The California Consumer Privacy Act of 2018 (“CCPA”) offers a new, very broad framework for data protection with increased obligations for businesses, and its reach is far and wide. It was passed in a whirlwind seven days. On the day it passed, one of the primary forces who drove the law’s enactment, Alastair Mactaggart, was quoted as calling it “the strictest privacy bill in the history of the country.”
Much has and will be written that recaps the CCPA’s provisions. For overall good summaries, read these: https://iapp.org/news/a/california-passes-landmark-privacy-legislation/ and https://cdt.org/blog/a-new-day-for-privacy-dawns-in-california/. What we’ll do here is highlight a few unique parts of the CCPA. These are points that are new to U.S. privacy law, or have notable effects on business.

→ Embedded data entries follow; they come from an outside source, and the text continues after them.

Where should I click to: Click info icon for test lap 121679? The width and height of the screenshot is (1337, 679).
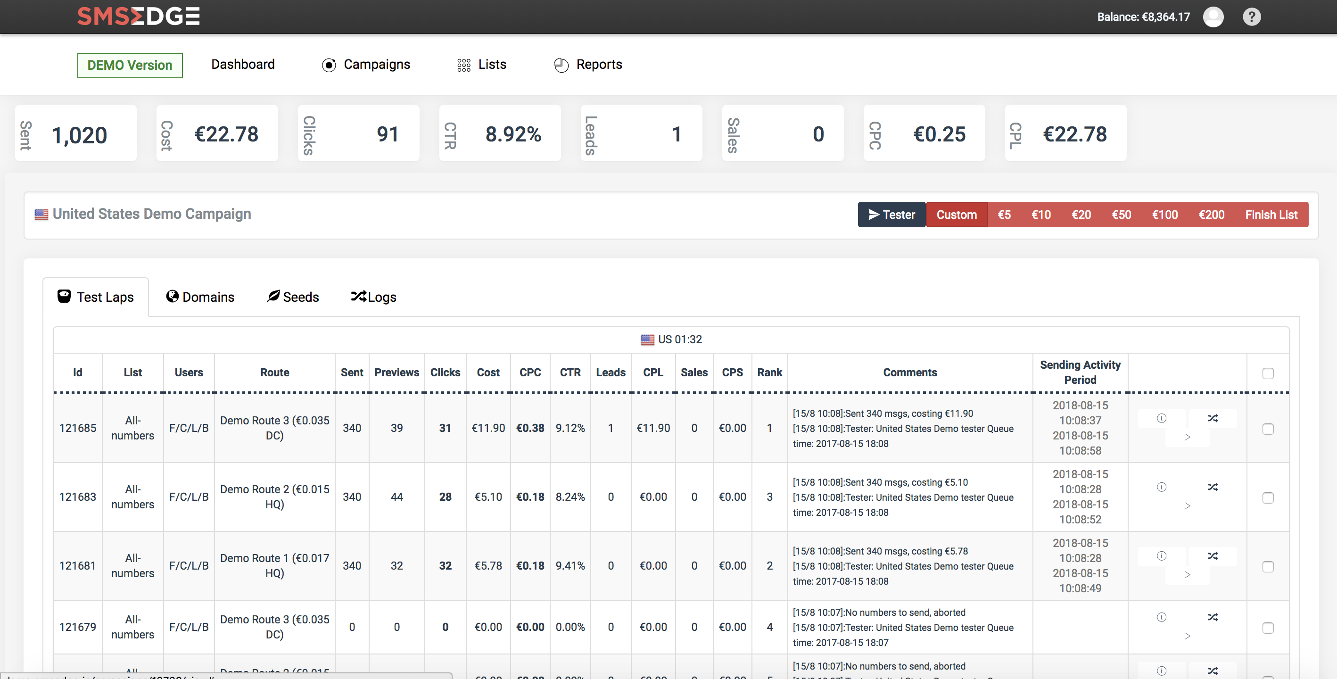point(1162,617)
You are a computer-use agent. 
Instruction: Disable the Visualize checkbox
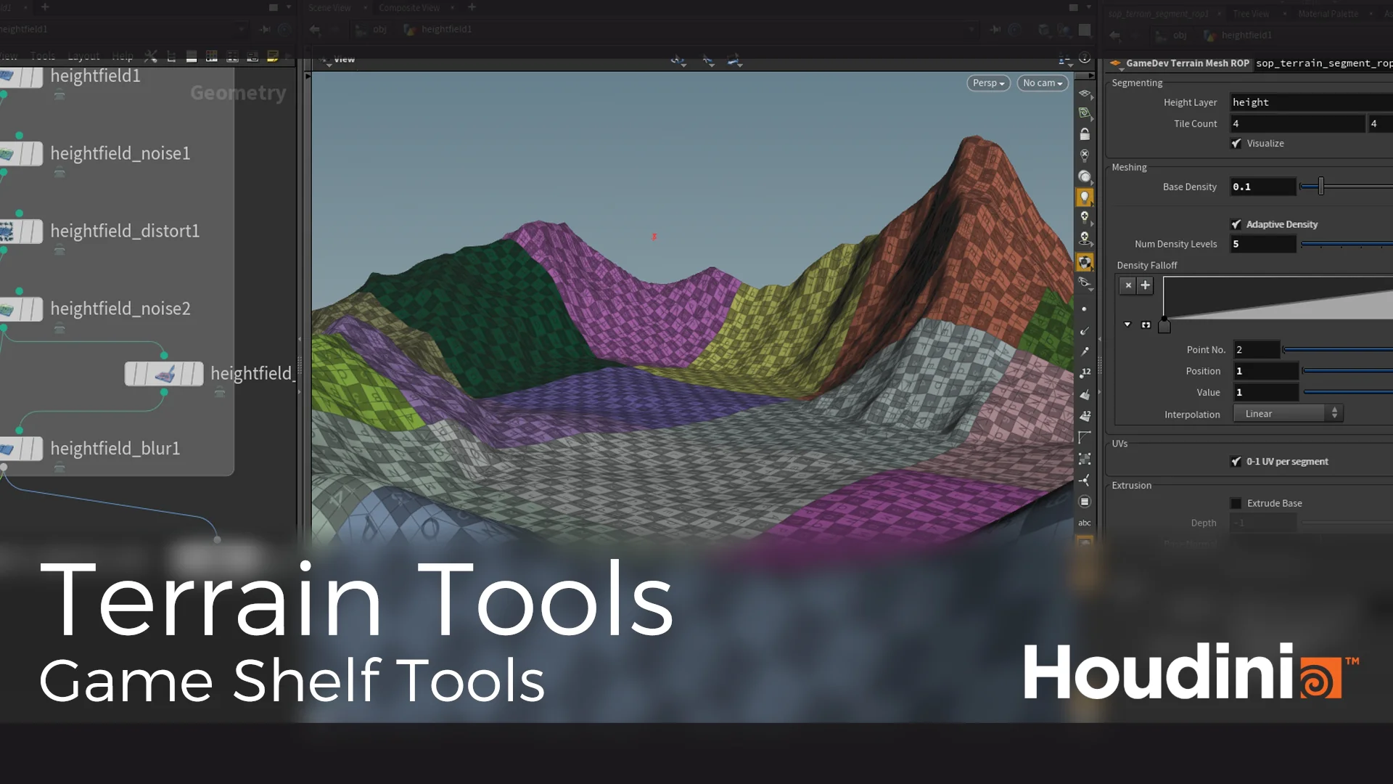[1236, 144]
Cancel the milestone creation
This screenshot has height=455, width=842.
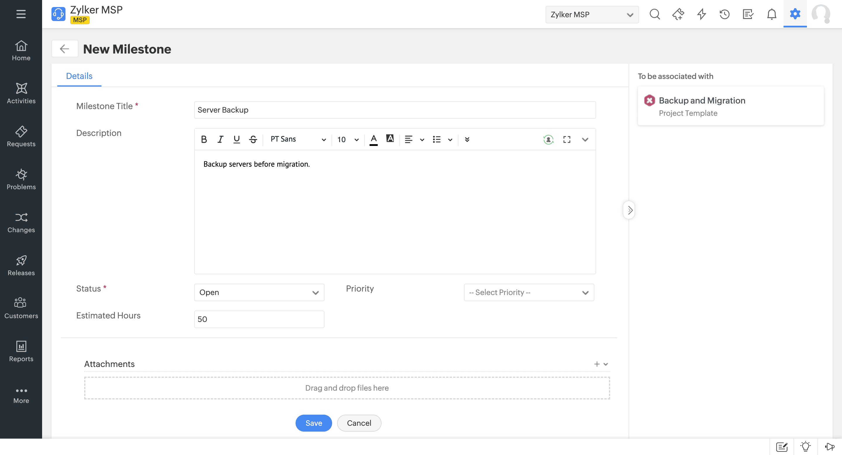tap(359, 423)
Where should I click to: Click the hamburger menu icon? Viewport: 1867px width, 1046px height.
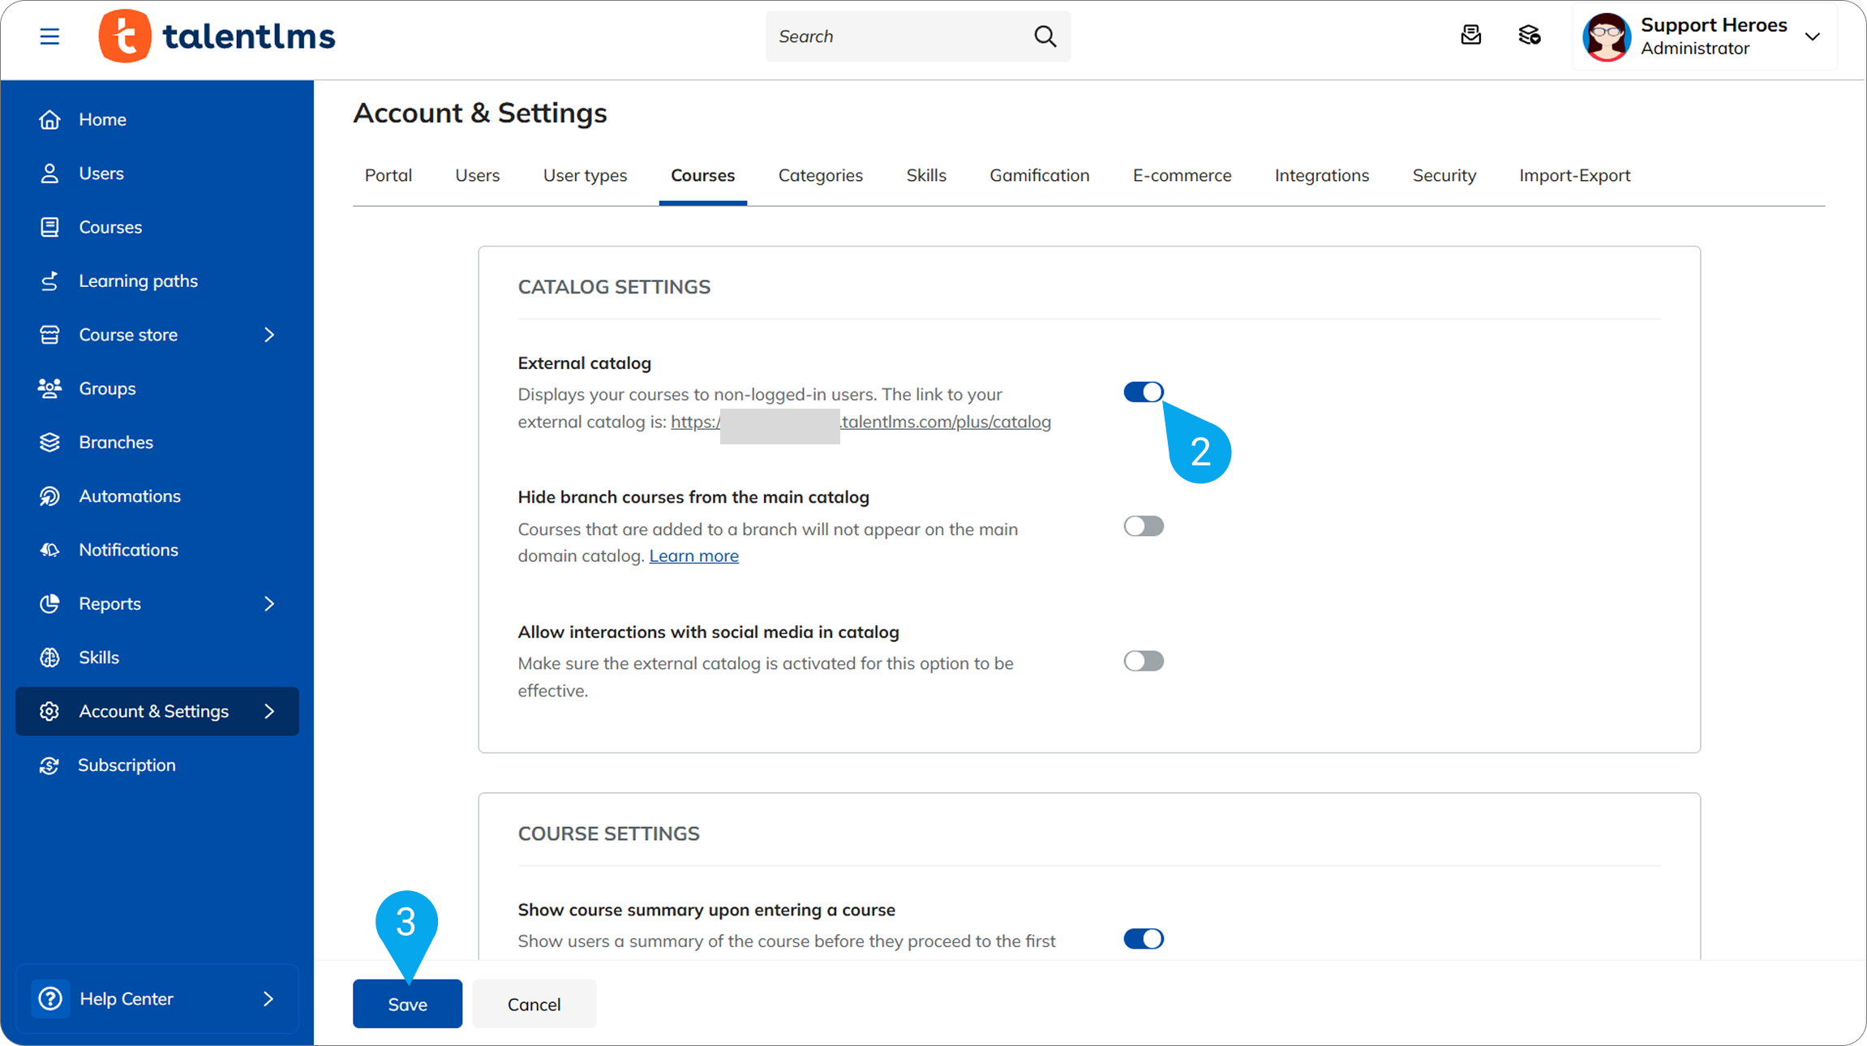point(49,36)
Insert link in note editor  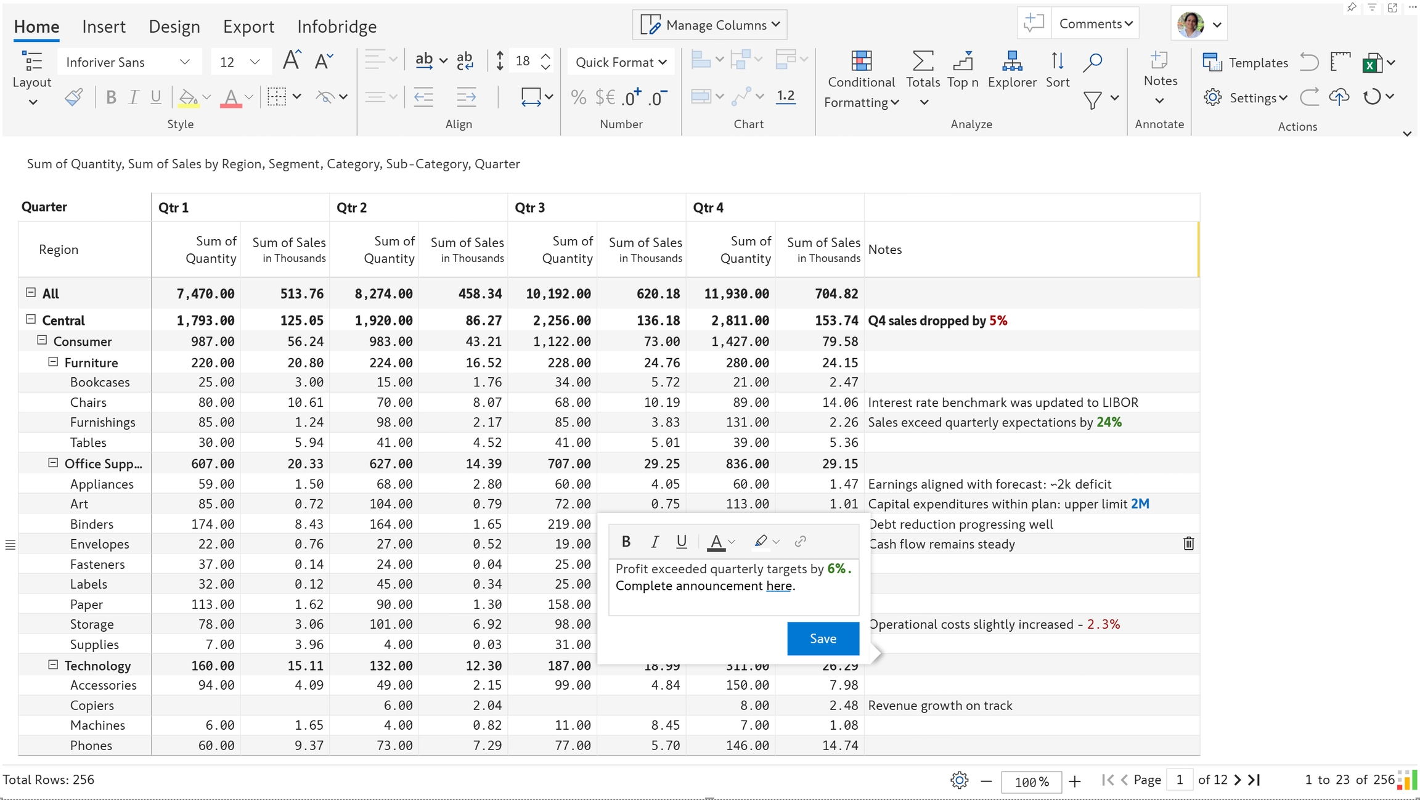pos(801,541)
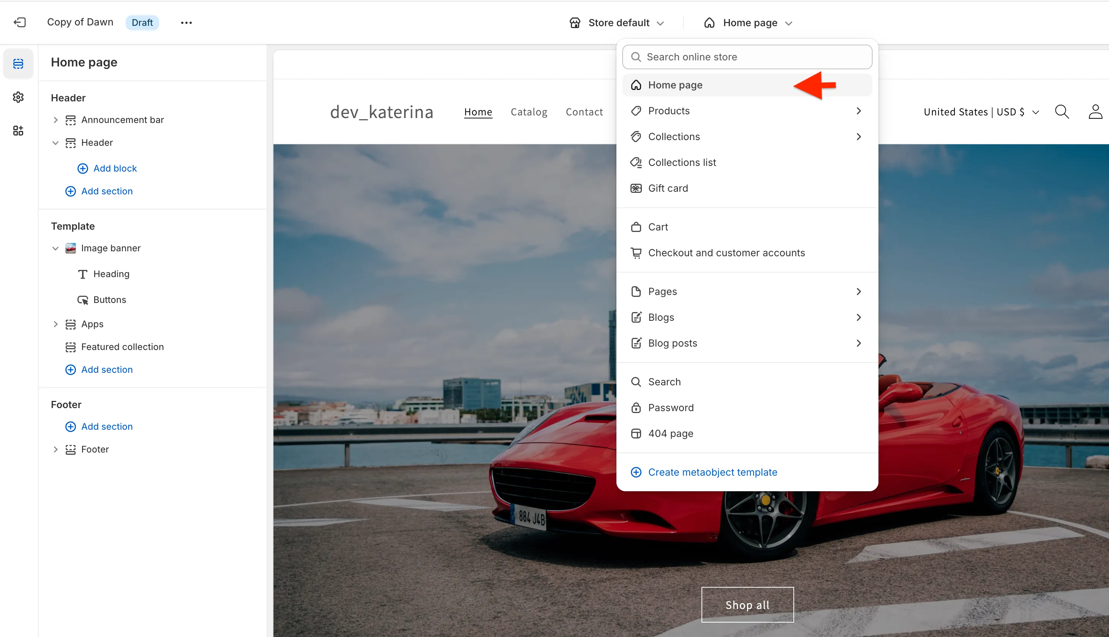Click the exit editor icon
Screen dimensions: 1109x637
20,22
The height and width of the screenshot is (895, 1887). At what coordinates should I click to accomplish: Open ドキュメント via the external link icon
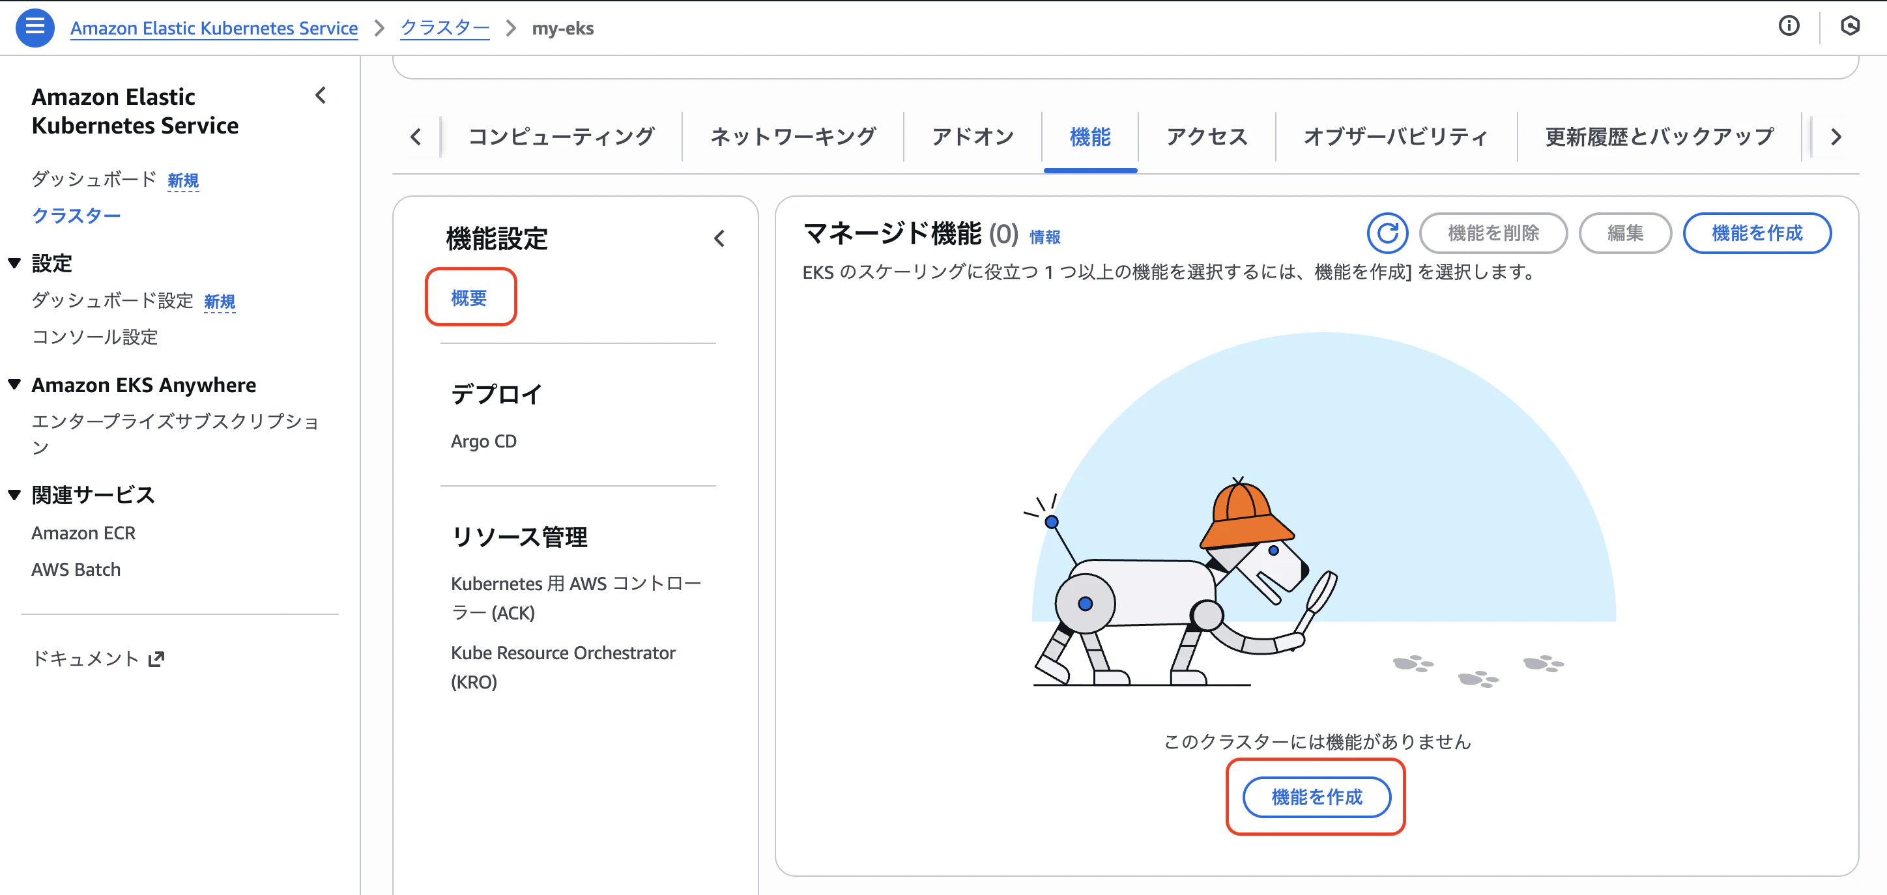click(x=156, y=658)
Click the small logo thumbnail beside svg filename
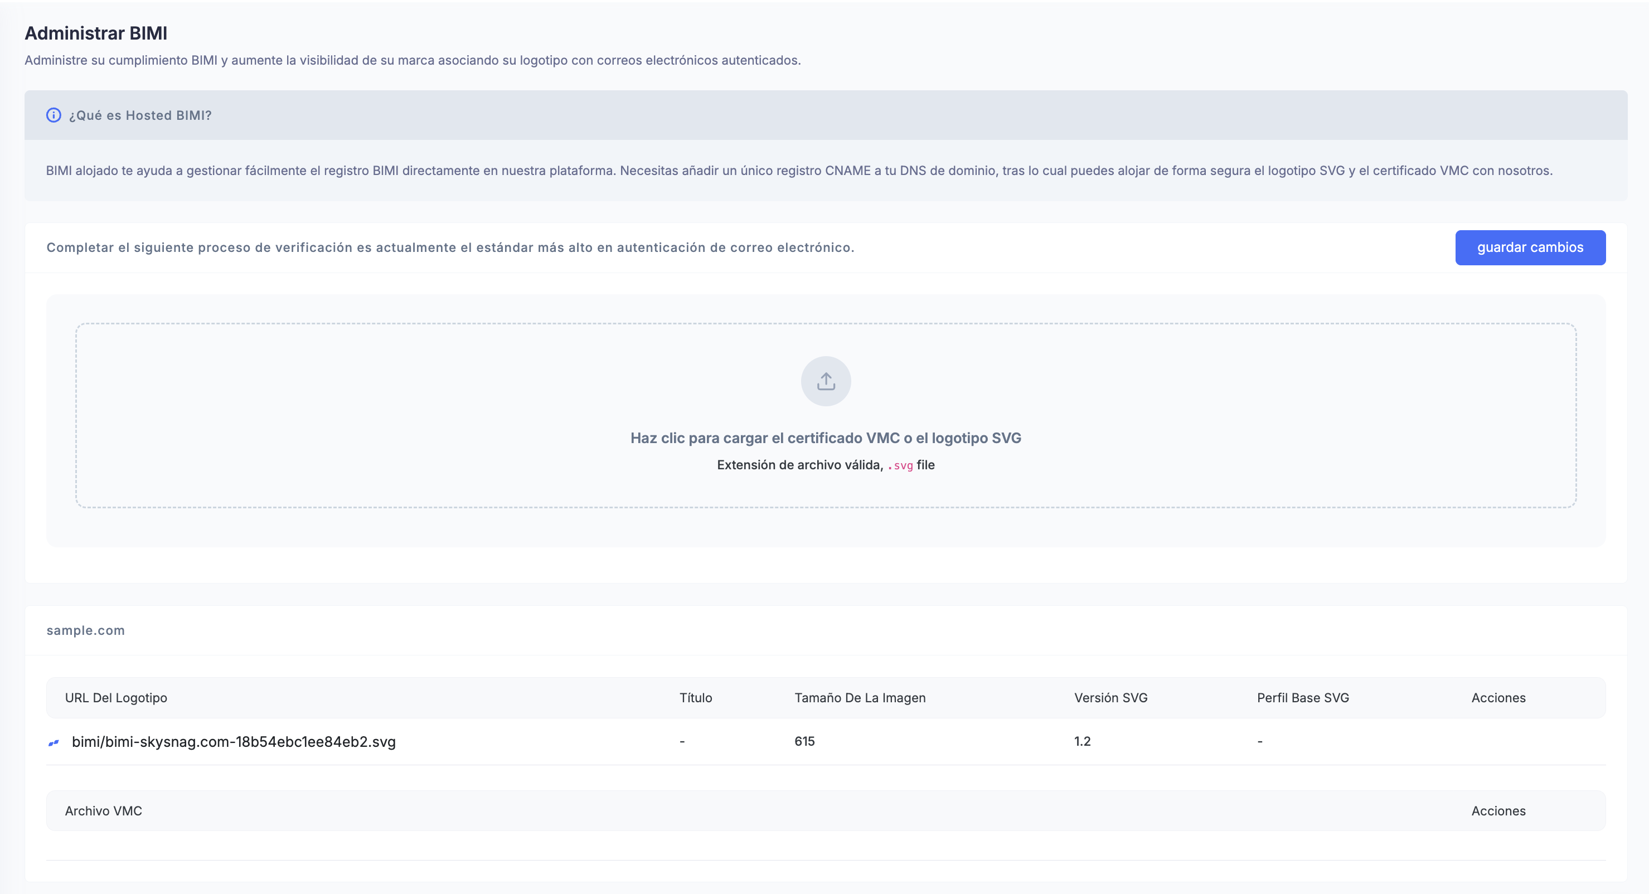1649x894 pixels. tap(54, 742)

Broad Number of Businesses Impacted. Nearly all commercial entities are covered. It applies to for-profit companies that do business in California, if they (1) have gross revenue of more than $25 million, or (2) receive or share personal information for more than 50,000 consumers, households or devices, or (3) receive more than 50% of annual revenue from the sale of personal information. The International Association of Privacy Professionals has estimated that at least 500,000 U.S. businesses will be subject to the CCPA. Consumers are defined as residents of California. California is generally estimated to make up about 10% of the U.S. marketplace.
Broadest Definition of Personal Information. The definition of what “personal information” is covered by the CCPA is the broadest in any legislation yet. It’s larger and different from the usual identifiers seen in U.S. privacy law, though those are also included (ex. name, address, email). It’s even broader than the EU’s General Data Protection Regulation definition.
The CCPA’s definition is all information that “identifies, relates to, describes, is capable of being associated with, or could reasonably be linked, directly or indirectly, with a particular consumer or household.” It includes commercial information (ex. records of products or services purchased, obtained, or considered), internet or other electronic activity (ex. browser history, search history, a consumer’s interaction with website/app), and inferences drawn to create a profile (ex. behavior, preferences, characteristics, psychological trends, attitude, abilities). It would include third party and first party cookies, and biometrics.
New Individual Rights. The CCPA contains several new individual rights, including the right to deletion of data after request by the California consumer. It establishes a right of access by the consumer to his/her personal information, which must be responded to within 45 days. Access must be free, and electronic information must be provided in a portable, readily usable, and transportable way.
Requests are limited to 2 times in 12 months. Consumers have the right to opt out of their sale of personal information. Businesses must have a clear and conspicuous link on their home page and on every page that collects personal information titled “Do Not Sell My Personal Information”, that gives the means to opt out.
Private Right of Action. The CCPA creates a private right of action for individual consumers. New statutory damages provisions allow from $100 to $750 per California resident per incident, including certain breach events. Incidents include unauthorized access and exfiltration, theft, or disclosure of nonencrypted and nonredacted personal information, as a result of the business’ violation of the duty to implement and maintain “reasonable security procedures and practices” (the latter not further defined). “Personal information” is narrower for this private right of action, and refers back to the definition in the data breach statute (for our post on California’s data breach statute, see here). As one example, breach of a nonencrypted list of records containing Social Security numbers and names of 1,000 California residents could mean a $750,000 liability.
Thirty-Day Cure Period. To file a lawsuit for statutory damages remedy, a plaintiff consumer must give the allegedly violating business and the California Attorney General 30 days’ advance notice. If the business cures the alleged violation within 30 days and provides the consumer with a written statement that the violations have been cured and no others will occur, the lawsuit cannot be filed. A suit may be filed if a cure is not possible or the consumer alleges the business has violated its statement to cure.
These are not all of the new duties, and not all of the new rights. It is expected that the CCPA will be amended and clarified in various ways over the next few months. Businesses who deal with California consumers have eighteen months to prepare.